Pixel coordinate grounding data:
[Start of Attachment]
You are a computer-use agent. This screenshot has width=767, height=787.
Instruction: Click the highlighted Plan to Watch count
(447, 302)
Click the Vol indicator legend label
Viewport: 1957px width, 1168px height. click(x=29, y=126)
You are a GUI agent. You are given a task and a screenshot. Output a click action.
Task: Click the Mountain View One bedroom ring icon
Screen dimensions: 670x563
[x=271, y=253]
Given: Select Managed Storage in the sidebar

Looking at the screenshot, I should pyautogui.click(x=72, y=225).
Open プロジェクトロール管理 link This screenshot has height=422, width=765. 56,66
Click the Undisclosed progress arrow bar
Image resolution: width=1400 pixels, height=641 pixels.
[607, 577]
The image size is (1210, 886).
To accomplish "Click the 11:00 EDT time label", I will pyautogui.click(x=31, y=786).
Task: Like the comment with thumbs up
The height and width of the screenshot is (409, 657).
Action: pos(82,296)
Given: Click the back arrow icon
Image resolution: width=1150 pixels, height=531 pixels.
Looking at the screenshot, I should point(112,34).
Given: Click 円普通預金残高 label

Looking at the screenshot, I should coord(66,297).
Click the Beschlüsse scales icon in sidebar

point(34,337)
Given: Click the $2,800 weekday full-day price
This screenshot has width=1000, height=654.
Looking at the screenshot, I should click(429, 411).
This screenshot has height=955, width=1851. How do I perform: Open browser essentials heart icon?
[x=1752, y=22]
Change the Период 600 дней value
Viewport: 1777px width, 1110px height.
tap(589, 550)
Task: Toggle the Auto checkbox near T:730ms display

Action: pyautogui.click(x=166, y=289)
[End of Attachment]
**WHAT IS REQUIRED**:
Tell how many lines in the records above contain "arrow", giving the number and no other words.

**WRITTEN REPLY**:
2